We are a wealthy country.  Poor people in our country have a standard of living not  known by kings and queens of the past.  Meeting the basic needs to survive – food, clothing, shelter –  takes a much smaller percent of our income than it once did, which makes more of our income available to be spent on other things like iPods, flat screen TVs, restaurant meals and health care.

We choose to spend more on all of these things than folks in other countries, yet it’s health care that we worry about.

Another reason we spend more is because we value the benefits we get from the higher spending, though many are not aware of and do not appreciate those benefits.  As we move to more government involvement, we may gain a new appreciation for some of these benefits as we lose them.

One such benefit is short wait-times.  Many comparisons of wait times between the U.S. and countries with government health care show that the U.S. outperforms by large margins.  Procedures that have wait times of days in the U.S., may take weeks, months or years in other countries.

Thomas Sowell once gave an example of a relatively standard surgery to fix a painful problem.  In the U.S. the surgery could be scheduled and completed within a few days and a person could be back to work quickly.  In the U.K., the wait time for the same procedure was weeks and the person would not be able to work while waiting for surgery.

The higher cost productivity gained is part of the medical spending stat in the U.S., but the cost of productivity lost is not in the U.K. spending totals.  Comparing U.S. medical spending to the U.K. is a naive apples-to-oranges comparison.

Other benefits of our higher spending, unfortunately, we may never  realize we lost.  One such benefit is the pace of innovation.  Some of the higher spending on medical care goes to cover the costs of developing safer, faster, easier, less invasive procedures with less recovery time.  One such example of innovation was given by commenter Davesix at Cafe Hayek:

Look at what’s happened with the practice of cardiology.

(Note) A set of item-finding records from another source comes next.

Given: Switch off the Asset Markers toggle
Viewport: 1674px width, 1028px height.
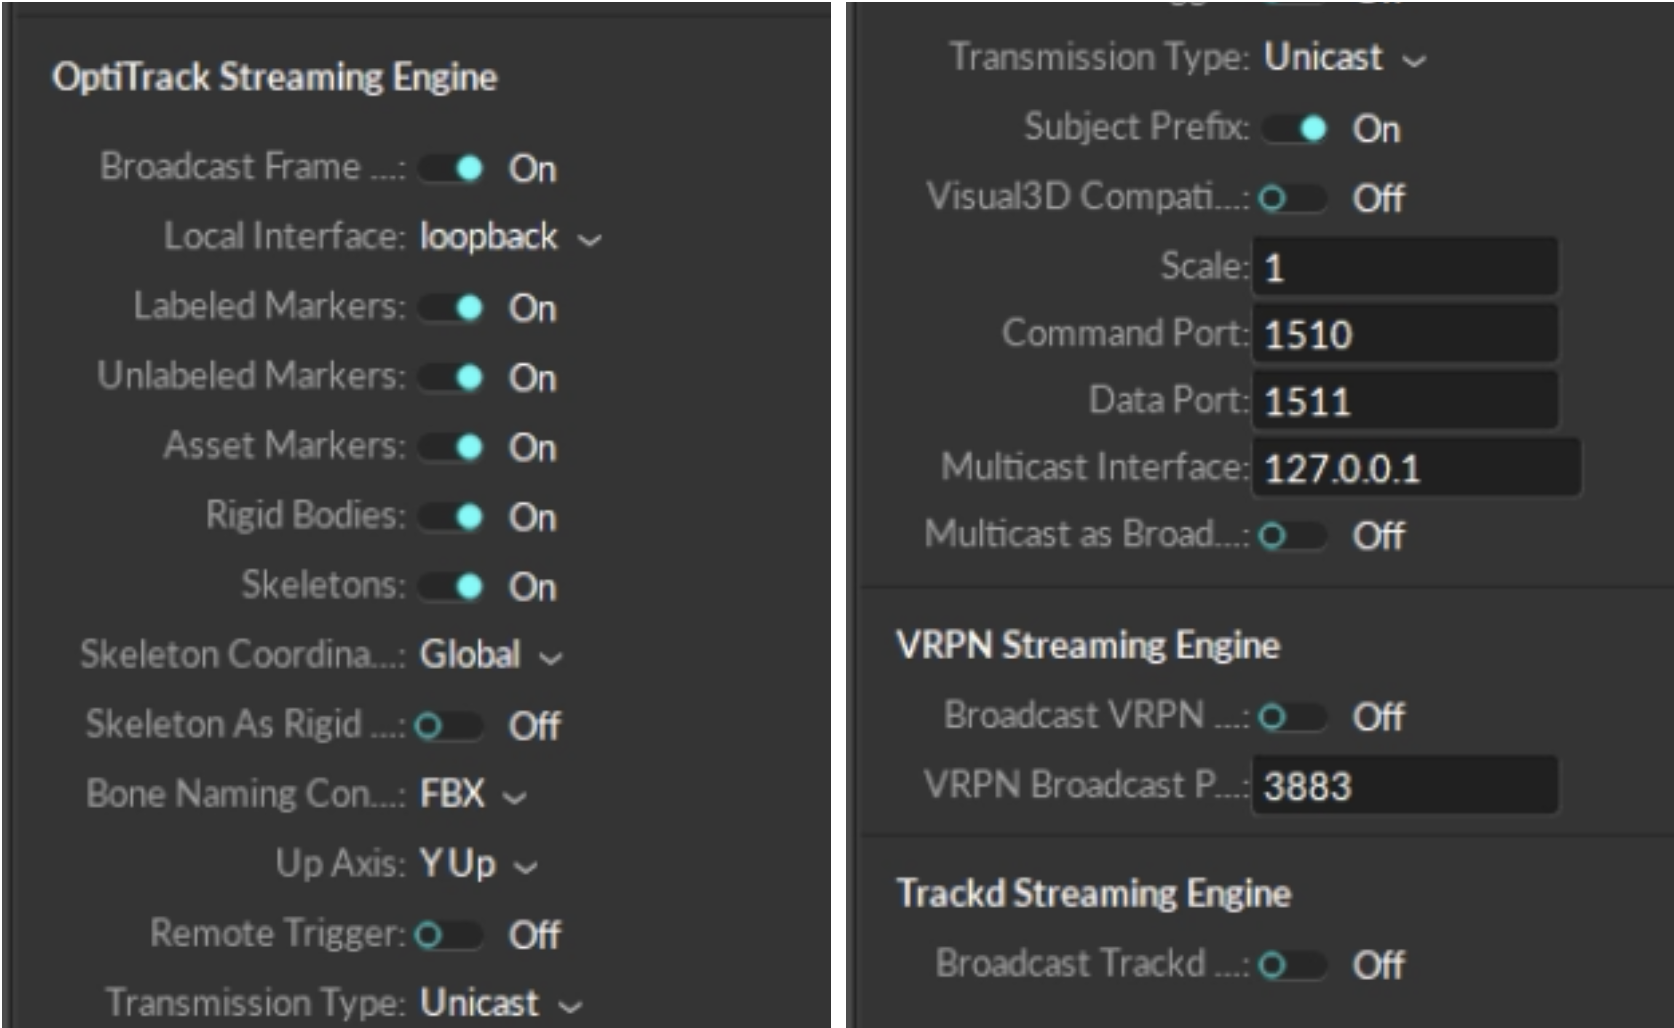Looking at the screenshot, I should [x=452, y=447].
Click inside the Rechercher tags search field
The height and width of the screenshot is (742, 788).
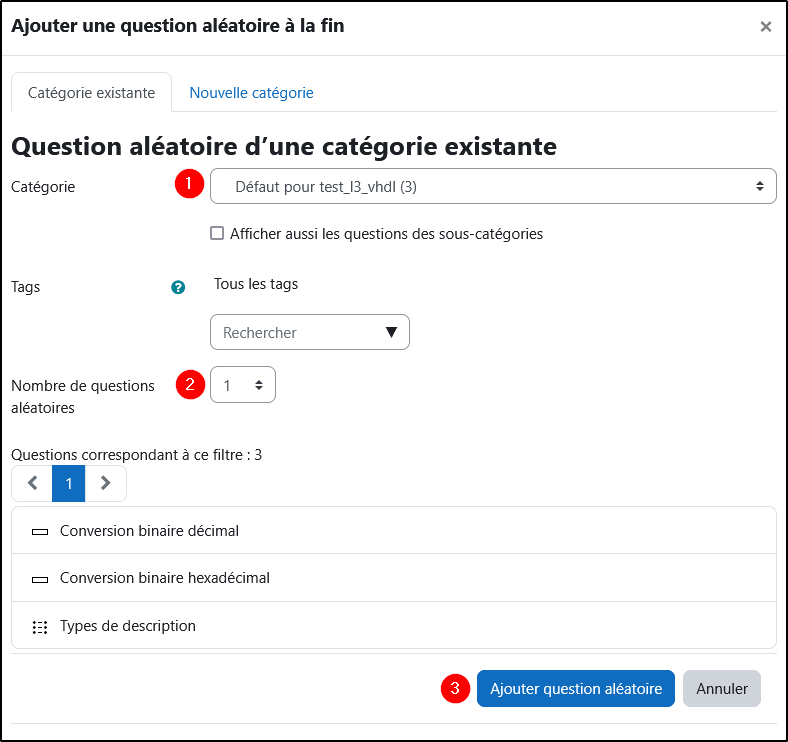point(310,332)
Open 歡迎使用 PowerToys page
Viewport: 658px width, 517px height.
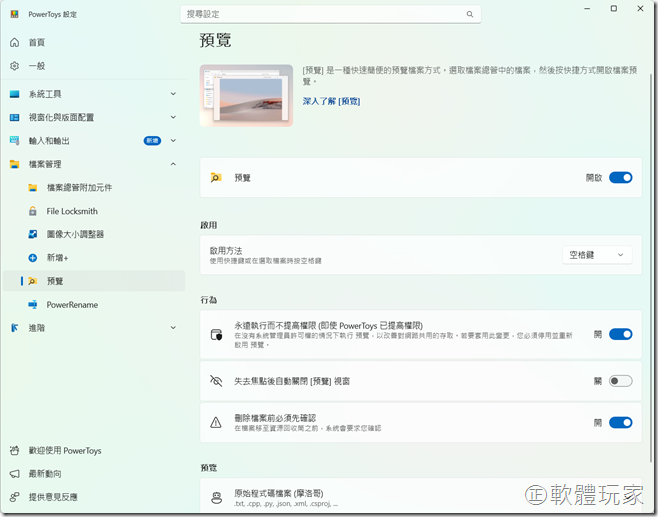[x=64, y=451]

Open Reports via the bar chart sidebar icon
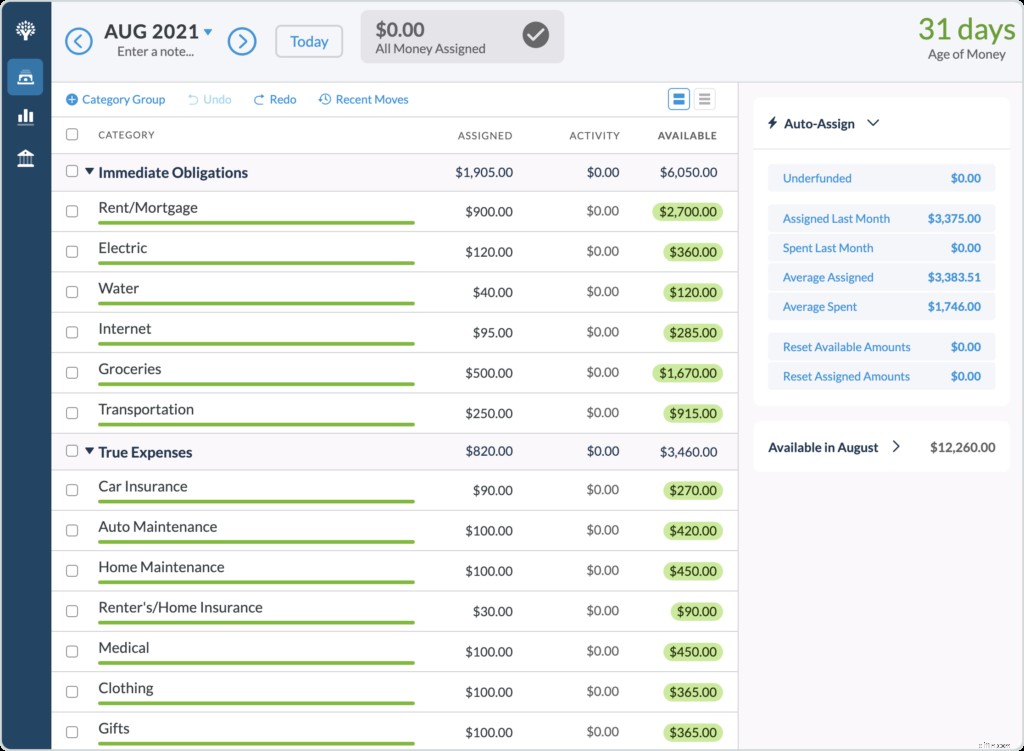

Ten years ago, athersclerosis was treated with coronary-artery-bypass surgery, performed by cardio-thoracic surgeons. The procedure was expensive and invasive, and it resulted in extended recovery times, and relatively long hospital stays.

Today, most athersclerosis is treated by cardiologists using ablative stents, with catheters inserted into blood vessels in the patient’s legs in a cath lab, using as many as five catheters. The procedure does not even require general anesthesia, and the patient usually goes home the following day.

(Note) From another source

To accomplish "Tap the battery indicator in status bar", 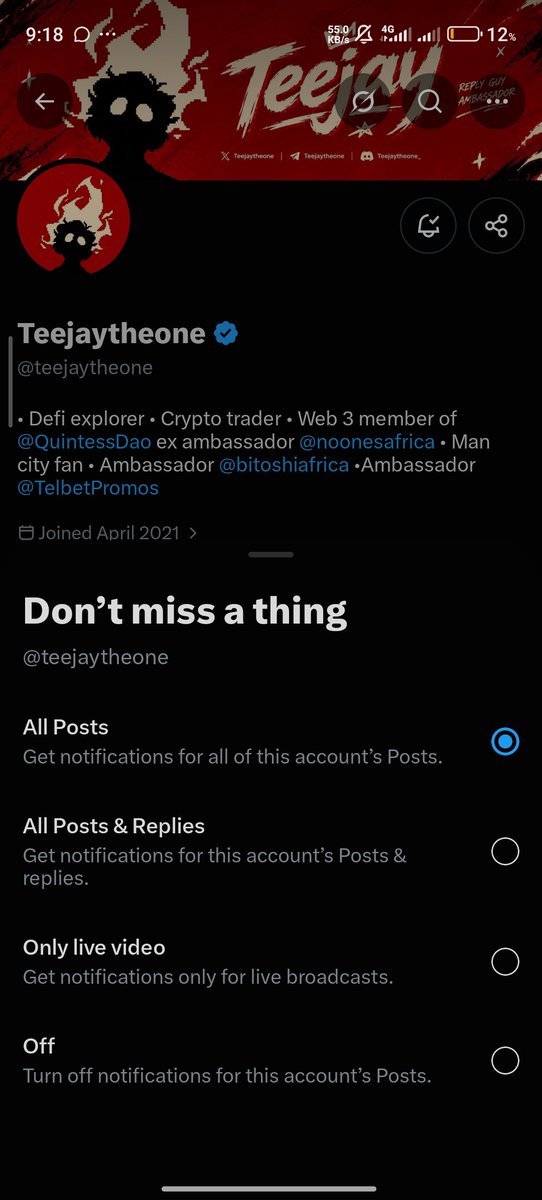I will [x=464, y=34].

Had this innovation never occurred we would know no different.  We’d still use the invasive procedure.

I experienced this myself first hand a few years back with an emergency appendectomy.  I thought I had it bad.  When comparing my story with a friend’s appendectomy story from about 15 years ago I realized that I was the beneficiary of some major advancements in medicines in just a short time, which allowed me to get back on my feet and back to work earlier than he did.

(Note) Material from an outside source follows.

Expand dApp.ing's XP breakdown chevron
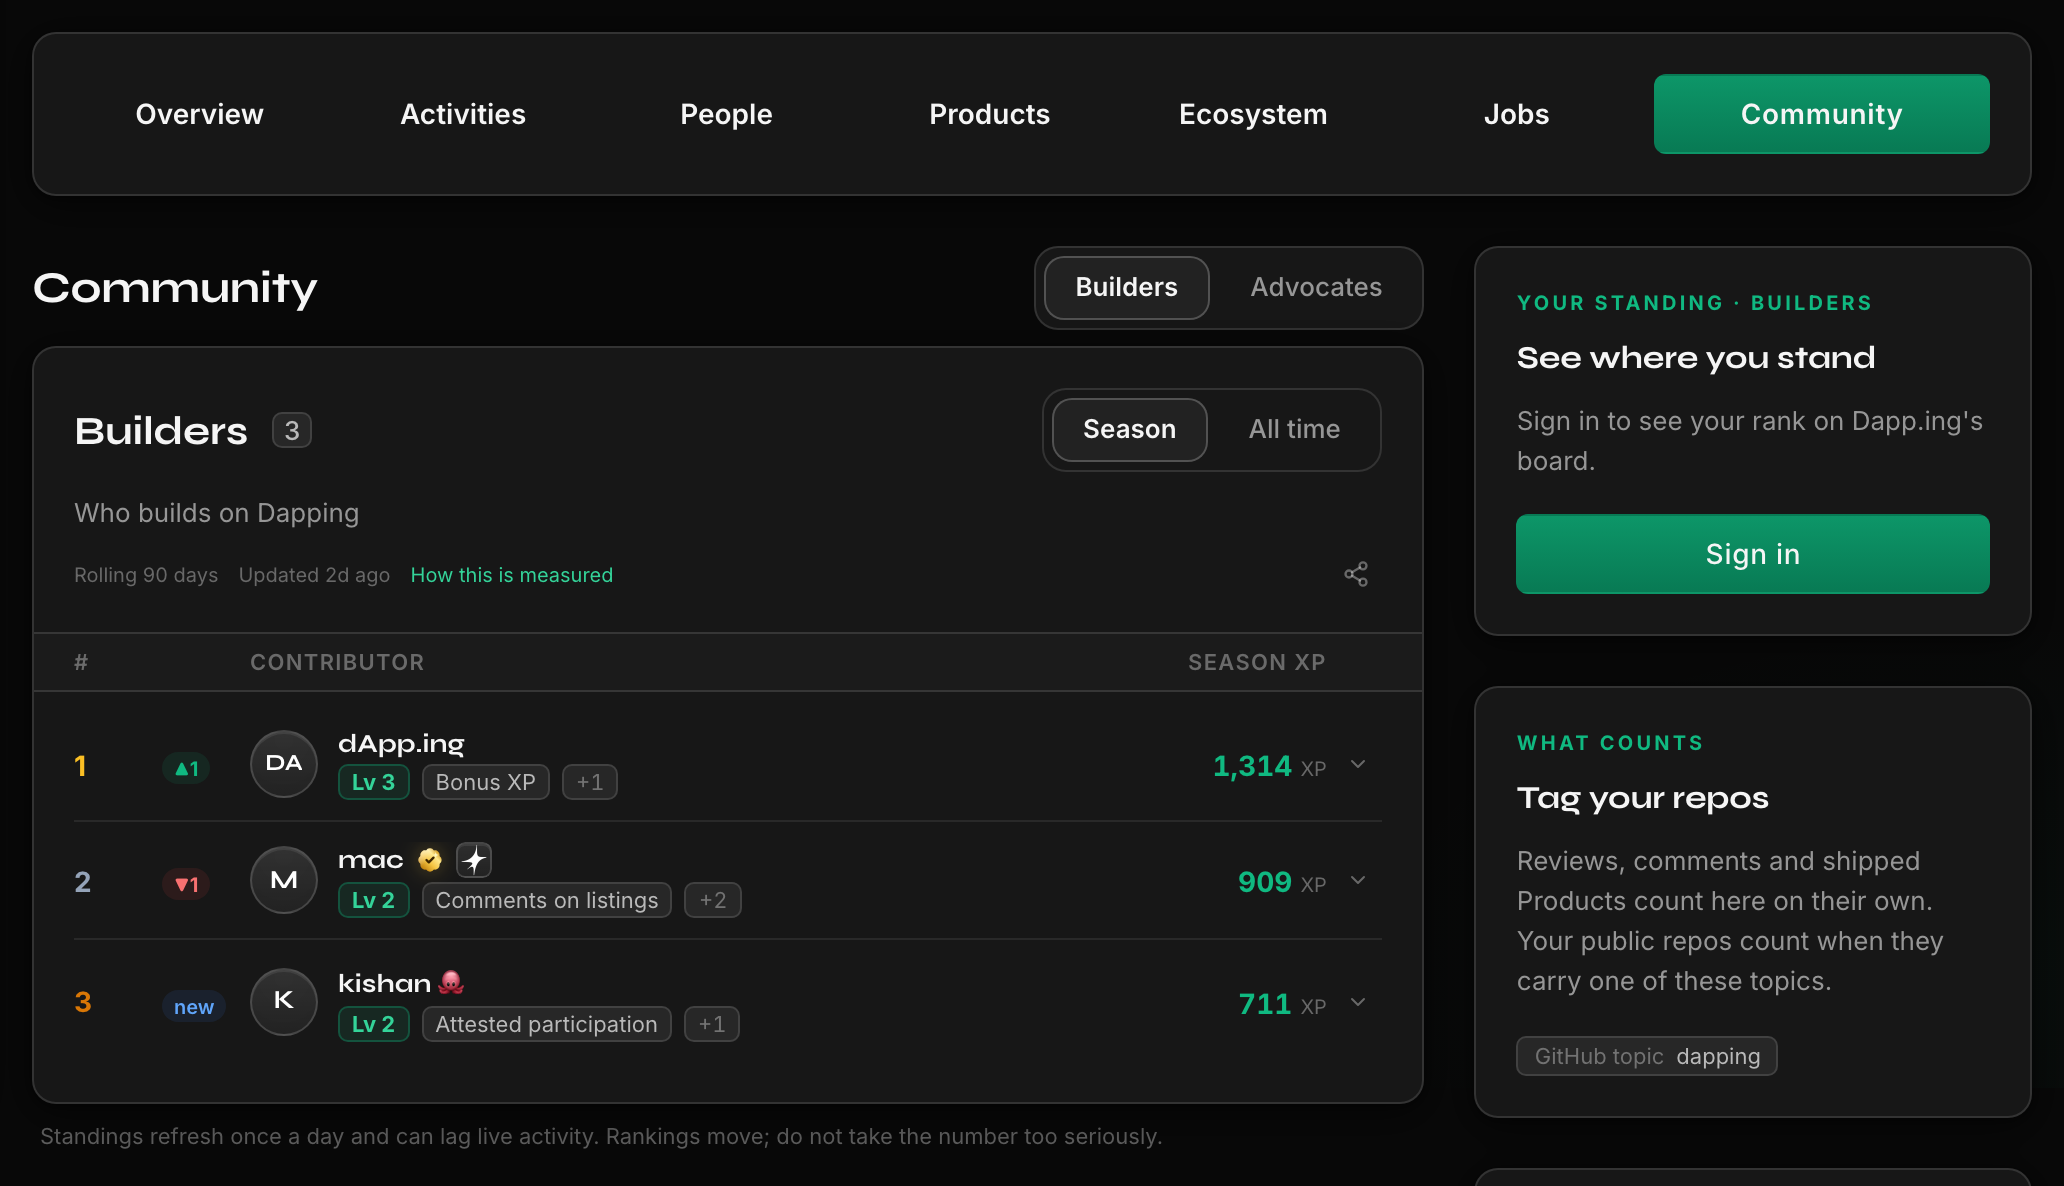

Innovation is real.  Just about every medical has experienced vast improvements over the last 10 – 20 years with U.S. based innovation.  This has led to substantial increases to effectiveness of medical procedures, which has vastly improved the quality of life and those on the receiving end.  Further, people in countries with government medicine have benefited from U.S.-based innovation.  Their countries get to adopt the effective advancements.

We should think hard about whether we want to manage the cost and benefit of innovation out of our medical spending.